** AIM OF THE TASK **
Quote the lines of the listing below verbatim, starting at the line containing "This screenshot has width=969, height=781." and ending at the line containing "click(x=1072, y=13)", both included.

** begin **

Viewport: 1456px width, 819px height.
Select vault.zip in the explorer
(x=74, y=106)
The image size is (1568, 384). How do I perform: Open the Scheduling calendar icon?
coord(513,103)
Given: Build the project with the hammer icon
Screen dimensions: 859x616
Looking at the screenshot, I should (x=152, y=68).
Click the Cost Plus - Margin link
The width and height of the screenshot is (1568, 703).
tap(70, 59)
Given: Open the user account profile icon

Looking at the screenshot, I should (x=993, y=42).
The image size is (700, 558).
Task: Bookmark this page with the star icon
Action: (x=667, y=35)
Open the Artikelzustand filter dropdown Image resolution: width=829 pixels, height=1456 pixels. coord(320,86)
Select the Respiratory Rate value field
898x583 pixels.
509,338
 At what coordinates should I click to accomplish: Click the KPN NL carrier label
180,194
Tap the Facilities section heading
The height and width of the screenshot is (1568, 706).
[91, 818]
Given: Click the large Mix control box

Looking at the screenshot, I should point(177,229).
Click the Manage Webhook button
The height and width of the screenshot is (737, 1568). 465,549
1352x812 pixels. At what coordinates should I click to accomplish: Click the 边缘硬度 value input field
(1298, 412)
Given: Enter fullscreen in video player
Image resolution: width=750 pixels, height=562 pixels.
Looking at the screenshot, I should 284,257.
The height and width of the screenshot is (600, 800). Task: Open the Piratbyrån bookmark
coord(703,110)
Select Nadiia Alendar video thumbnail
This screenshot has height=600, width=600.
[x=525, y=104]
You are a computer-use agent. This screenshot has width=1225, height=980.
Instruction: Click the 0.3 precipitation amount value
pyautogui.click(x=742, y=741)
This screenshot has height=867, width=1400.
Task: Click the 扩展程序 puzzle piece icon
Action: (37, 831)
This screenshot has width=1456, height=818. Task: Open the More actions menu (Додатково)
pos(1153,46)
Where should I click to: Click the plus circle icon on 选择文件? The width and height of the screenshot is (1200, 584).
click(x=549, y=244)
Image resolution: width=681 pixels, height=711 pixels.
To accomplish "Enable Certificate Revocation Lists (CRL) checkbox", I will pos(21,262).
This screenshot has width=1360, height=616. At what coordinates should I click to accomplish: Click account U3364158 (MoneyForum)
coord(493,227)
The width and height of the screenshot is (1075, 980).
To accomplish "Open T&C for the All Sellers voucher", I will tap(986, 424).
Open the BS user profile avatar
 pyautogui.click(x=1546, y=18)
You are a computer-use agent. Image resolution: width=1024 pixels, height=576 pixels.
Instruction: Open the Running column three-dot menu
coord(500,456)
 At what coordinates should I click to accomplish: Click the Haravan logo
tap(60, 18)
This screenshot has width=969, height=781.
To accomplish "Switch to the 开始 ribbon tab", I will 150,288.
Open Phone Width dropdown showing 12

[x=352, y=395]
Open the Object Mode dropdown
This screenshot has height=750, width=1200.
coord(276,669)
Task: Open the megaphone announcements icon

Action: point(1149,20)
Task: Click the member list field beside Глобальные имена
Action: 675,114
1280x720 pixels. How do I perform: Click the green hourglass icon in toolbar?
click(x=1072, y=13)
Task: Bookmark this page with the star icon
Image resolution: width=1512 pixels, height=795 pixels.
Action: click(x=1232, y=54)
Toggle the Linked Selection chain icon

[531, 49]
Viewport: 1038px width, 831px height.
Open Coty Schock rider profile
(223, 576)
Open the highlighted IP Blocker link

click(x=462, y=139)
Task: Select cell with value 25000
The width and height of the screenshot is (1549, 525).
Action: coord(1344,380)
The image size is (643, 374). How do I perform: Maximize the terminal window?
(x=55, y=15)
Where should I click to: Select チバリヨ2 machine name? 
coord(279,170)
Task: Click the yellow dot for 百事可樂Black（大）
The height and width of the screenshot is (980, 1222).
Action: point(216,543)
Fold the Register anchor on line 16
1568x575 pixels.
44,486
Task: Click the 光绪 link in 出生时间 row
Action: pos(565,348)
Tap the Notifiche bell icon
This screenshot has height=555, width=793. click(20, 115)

** end **

** RESPONSE TO THE TASK **
This screenshot has width=969, height=781.
To accomplish "Switch to the 开始 ribbon tab", I will 150,288.
Open Phone Width dropdown showing 12

[x=352, y=395]
Open the Object Mode dropdown
This screenshot has height=750, width=1200.
coord(276,669)
Task: Open the megaphone announcements icon

Action: point(1149,20)
Task: Click the member list field beside Глобальные имена
Action: 675,114
1280x720 pixels. How do I perform: Click the green hourglass icon in toolbar?
click(x=1072, y=13)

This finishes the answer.